Consigné à domicile
La consigne c’est pas nouveau. Et pourtant, ça fait bien longtemps qu’on n’achète plus son lait dans des bouteilles en verre réutilisables.
Depuis quelques années, le « zéro déchet » revient à la mode et avec lui le système de consigne.
Lorsqu’on vous apporte une bouteille en verre en terrasse de café, elle n’est généralement pas jetée lorsque vous partez. Elle est récupérée, renvoyée au fournisseur puis lavée et remplie à nouveau par le producteur.
C’est ça, la consigne.
C’est un peu comme en festival, quand vous payez la bière 1euro de plus, mais qu’on vous le rembourse dès que vous rapportez votre verre.
C’est simple : avec un système de consigne, vous ne payez plus le gobelet, juste la bière (le rêve).
Si ça paraît aussi bien, comment se fait-il que la consigne n’ait pas été mise en place PARTOUT ? Comment se fait-il que ce système ait disparu de nos habitudes ?
Et d’ailleurs, ça vient d’où la consigne ?
La consigne portée disparue
Avant la Seconde Guerre Mondiale, au temps de nos arrière-grands-parents, la consigne était une habitude, un geste évident du quotidien.

- _Travail demandé_
1 – Répondez aux questions suivantes à partir du texte sur la consigne :
(a) Que devient la bouteille en verre servie en terrasse de café une fois que le client est parti ?
(b) De combien le prix de la bière est-il majoré en festival ?
(c) Avant quel événement la consigne constituait-elle un geste évident du quotidien ?
2 – Énumérez, dans l'ordre, toutes les étapes que traverse la bouteille en verre selon le texte sur la consigne, du départ du client jusqu'à sa réutilisation.
3 – Transcrivez fidèlement tout le passage du texte sur la consigne, depuis « Depuis quelques années, le » jusqu'à « rapportez votre verre. » inclus.

- _Données fournies_

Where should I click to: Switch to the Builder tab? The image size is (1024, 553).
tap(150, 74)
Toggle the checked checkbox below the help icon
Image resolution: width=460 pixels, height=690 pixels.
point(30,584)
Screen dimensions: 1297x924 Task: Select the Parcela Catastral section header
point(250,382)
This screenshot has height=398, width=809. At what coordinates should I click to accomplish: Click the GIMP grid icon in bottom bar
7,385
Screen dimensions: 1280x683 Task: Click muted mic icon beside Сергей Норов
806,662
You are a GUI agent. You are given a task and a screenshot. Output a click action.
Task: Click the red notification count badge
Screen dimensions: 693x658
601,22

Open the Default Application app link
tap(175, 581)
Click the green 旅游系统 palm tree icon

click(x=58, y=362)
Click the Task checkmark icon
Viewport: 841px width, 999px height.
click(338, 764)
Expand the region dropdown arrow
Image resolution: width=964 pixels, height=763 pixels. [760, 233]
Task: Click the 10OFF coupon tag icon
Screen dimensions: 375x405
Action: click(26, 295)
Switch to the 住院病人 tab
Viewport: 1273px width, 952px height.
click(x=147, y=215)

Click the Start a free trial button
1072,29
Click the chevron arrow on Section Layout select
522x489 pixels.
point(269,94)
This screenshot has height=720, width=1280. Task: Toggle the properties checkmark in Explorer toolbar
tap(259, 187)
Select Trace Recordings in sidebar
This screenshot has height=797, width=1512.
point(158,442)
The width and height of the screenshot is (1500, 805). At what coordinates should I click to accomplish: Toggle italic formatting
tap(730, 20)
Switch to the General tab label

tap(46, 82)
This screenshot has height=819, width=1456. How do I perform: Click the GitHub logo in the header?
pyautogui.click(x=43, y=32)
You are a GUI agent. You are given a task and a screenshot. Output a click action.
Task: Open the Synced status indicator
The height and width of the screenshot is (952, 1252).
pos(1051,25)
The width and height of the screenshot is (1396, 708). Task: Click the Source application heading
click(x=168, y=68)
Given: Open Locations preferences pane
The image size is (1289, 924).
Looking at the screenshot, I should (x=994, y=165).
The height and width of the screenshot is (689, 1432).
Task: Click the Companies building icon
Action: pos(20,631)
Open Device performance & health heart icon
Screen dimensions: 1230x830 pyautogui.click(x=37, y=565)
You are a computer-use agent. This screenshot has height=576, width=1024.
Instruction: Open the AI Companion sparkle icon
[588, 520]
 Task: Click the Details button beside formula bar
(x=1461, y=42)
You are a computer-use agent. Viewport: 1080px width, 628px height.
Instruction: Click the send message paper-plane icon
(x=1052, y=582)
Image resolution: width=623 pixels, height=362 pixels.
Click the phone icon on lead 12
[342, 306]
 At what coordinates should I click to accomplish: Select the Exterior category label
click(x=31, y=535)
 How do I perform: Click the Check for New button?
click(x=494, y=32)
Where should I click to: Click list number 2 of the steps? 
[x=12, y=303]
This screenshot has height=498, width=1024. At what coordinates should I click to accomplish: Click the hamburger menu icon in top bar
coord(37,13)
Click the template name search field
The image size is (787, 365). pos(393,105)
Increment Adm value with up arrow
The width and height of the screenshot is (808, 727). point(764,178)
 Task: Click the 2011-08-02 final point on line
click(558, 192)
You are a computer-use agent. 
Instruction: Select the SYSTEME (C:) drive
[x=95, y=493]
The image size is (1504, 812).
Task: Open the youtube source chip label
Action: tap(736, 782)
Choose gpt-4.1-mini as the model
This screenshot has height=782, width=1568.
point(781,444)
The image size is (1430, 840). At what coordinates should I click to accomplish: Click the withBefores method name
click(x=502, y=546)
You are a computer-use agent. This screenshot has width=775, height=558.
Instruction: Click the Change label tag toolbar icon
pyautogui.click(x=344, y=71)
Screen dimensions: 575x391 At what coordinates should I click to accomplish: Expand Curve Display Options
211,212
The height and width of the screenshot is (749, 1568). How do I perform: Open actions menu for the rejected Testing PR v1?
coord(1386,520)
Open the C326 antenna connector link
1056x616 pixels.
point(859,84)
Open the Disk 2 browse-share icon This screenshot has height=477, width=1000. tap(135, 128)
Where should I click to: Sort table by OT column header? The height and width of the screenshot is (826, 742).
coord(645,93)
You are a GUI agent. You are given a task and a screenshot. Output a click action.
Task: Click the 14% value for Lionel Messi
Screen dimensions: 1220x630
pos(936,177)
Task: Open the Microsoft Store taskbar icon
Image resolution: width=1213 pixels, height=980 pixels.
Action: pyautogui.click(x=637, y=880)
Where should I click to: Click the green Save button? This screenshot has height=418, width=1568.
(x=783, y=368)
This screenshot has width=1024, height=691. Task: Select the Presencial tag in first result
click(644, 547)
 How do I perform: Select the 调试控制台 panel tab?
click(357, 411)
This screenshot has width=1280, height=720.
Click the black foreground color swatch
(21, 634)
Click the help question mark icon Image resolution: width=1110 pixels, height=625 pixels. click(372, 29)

- _Réponses attendues_
1 –
(a) Elle est récupérée, renvoyée au fournisseur, puis lavée et remplie à nouveau par le producteur.
(b) Il est majoré de 1 euro, remboursé dès que l'on rapporte son verre.
(c) Avant la Seconde Guerre mondiale.

2 –
1. Elle est récupérée.
2. Elle est renvoyée au fournisseur.
3. Elle est lavée.
4. Elle est remplie à nouveau par le producteur.

3 –
Depuis quelques années, le « zéro déchet » revient à la mode et avec lui le système de consigne.
Lorsqu’on vous apporte une bouteille en verre en terrasse de café, elle n’est généralement pas jetée lorsque vous partez. Elle est récupérée, renvoyée au fournisseur puis lavée et remplie à nouveau par le producteur.
C’est ça, la consigne.
C’est un peu comme en festival, quand vous payez la bière 1euro de plus, mais qu’on vous le rembourse dès que vous rapportez votre verre.